I first discovered that church-state jurisprudence existed—and that it could enhance my life—at age seven. On June 17, 1963, the U.S. Supreme Court handed down its 8–1 verdict in the combined cases Abington School District v. Schempp and Murray v. Curlett. Both concerned state-sponsored Bible reading in public schools; the High Court thundered that this practice violated separation of church and state and must cease.*
I was then an enthusiastically conservative young Roman Catholic. Yet I applauded the verdict, insofar as I understood it. I belonged to a small minority of Catholic students attending majority-Protestant public grade schools (family lore is inconclusive as to why I wasn’t enrolled in parochial schools, as was expected of most Catholic parents in those days). When I entered the third grade that September, the verdict’s results satisfied my expectations. The Bible reading that formerly began each school day had been purged. I approved because it had always used the King James Version—you know, the Protestant Bible. (In second grade I’d noticed that familiar passages were worded differently from the way I’d heard them read at Mass from Catholics’ Douay-Rheims Version.) As the holiday season loomed, I got a bonus; perhaps over complying with the high court, administrators struck religious carols from the Christmas assembly. The year before, I’d disliked being compelled to hear Away in a Manger set to the melody popular among Protestants, not that favored by Catholics.** (This was before the Second Vatican Council; precocious, religiously conservative Catholic children tended to notice such things, and to worry that forced exposure to tokens of Protestantism might endanger their souls.) (Yes, really.) (No wonder I became an atheist.)
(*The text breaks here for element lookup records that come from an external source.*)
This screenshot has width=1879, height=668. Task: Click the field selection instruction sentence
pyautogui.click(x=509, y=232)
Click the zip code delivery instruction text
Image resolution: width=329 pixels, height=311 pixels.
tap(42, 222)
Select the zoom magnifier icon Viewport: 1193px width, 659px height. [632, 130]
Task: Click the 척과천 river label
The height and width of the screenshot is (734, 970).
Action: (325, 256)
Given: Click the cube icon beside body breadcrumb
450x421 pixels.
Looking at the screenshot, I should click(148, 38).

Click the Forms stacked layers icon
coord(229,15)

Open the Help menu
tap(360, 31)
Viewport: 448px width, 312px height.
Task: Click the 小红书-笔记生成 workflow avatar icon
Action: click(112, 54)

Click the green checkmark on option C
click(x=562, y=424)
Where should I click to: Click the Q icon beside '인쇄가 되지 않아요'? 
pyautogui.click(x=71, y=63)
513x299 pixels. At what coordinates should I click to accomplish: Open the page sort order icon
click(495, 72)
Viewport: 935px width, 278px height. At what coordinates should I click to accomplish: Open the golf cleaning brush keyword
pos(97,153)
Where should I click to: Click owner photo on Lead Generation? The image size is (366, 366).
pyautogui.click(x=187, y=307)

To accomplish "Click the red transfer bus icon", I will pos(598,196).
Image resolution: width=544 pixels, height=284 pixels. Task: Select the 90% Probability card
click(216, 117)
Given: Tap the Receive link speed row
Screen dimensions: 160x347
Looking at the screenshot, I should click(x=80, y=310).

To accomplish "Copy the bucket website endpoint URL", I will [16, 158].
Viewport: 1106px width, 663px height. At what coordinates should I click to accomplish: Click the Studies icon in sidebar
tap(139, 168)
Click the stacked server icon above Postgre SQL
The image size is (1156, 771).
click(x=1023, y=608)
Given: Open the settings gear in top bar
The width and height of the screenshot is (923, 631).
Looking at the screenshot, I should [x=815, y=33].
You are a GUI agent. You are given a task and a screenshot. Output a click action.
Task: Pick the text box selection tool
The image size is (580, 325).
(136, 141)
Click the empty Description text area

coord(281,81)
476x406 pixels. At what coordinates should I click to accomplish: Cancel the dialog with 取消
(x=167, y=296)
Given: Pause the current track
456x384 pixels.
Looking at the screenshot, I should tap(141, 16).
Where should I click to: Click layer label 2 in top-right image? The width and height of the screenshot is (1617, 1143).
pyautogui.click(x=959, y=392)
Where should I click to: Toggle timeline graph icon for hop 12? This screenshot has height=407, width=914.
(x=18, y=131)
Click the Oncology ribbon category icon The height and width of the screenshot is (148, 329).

My euphoria at learning that my public grade school in Erie, Pennsylvania, quit striving to damn me to hell vividly demonstrated what progressive church-state jurisprudence could offer a member of a worldview minority, launching my enduring interest in church-state matters. As it happens, I had great timing: Abington v. Schempp and Murray v. Curlett (along with their immediate predecessor, the 1962 Engel v. Vitale, which forbade public schools from composing an official prayer and compelling its recitation) marked the beginning of a “golden era” in church-state jurisprudence. For decades to come, the High Court chipped away at Protestantism’s entrenched preference in American life. From these decisions emerged new freedoms for those who believed differently or (sometimes) not at all.
Like many in my generation, I grew up hoping that America was bound toward a bright secular future in which religion would be treated as a purely private affair. I longed to see religious symbols and expression barred from public spaces. Only that, I thought, could make them optimally welcoming to citizens of every shade of religious opinion.Only that would prevent the Protestant majority from oppressing me using the mechanisms of the state.
However naïvely, those who shared my view expected a naked public square. And we expected the federal judiciary to construct it for us.***
A continuing series of High Court victories emboldened us secularists: Epperson v. Arkansas(1968), Lemon v. Kurtzman (1971), Edwards v. Aguillard (1987), Lee v. Weisman (1992), and a trio of Ten Commandments cases (2005). Of late, such victories come less frequently. Instead a steady drumbeat of verdicts has reinforced the retrograde notion that “religious freedom” is something conservative Christians, not members of worldview minorities, need more of from the courts.
With Justice Anthony Kennedy’s resignation—and his almost inevitable replacement by a jurist far more conservative on church-state matters—I think it’s fair to say that the golden era of Supreme Court church-state jurisprudence has ended. For decades to come, secularists can expect that when church-state cases reach America’s highest court the resulting verdicts will turn back the clock, reversing secularizing reforms we had grown to depend on over the past half-century and more.
In this new environment, secularists will need to seek positive change in state and local courts, in the legislatures, and in the court of public opinion.
Fortunately we have two advantages that mid-twentieth–century secularists did not: everyone knows there are a lot of us, and unbelief is less intensely stigmatized than before.
It’s often said that atheists, secular humanists, and secularists walk the same path LGBTQ activists trod decades before. The difference is we can no longer look forward to High Court rulings such as Lawrence v. Texas (2003) or Obergefell v Hodges (2015) to cement our accomplishments. The federal judiciary won’t be on our side, from the district court level right to the top, for a very long time.
We’re going to be on the losing side of 6–3 Supreme Court decisions for a long, long time.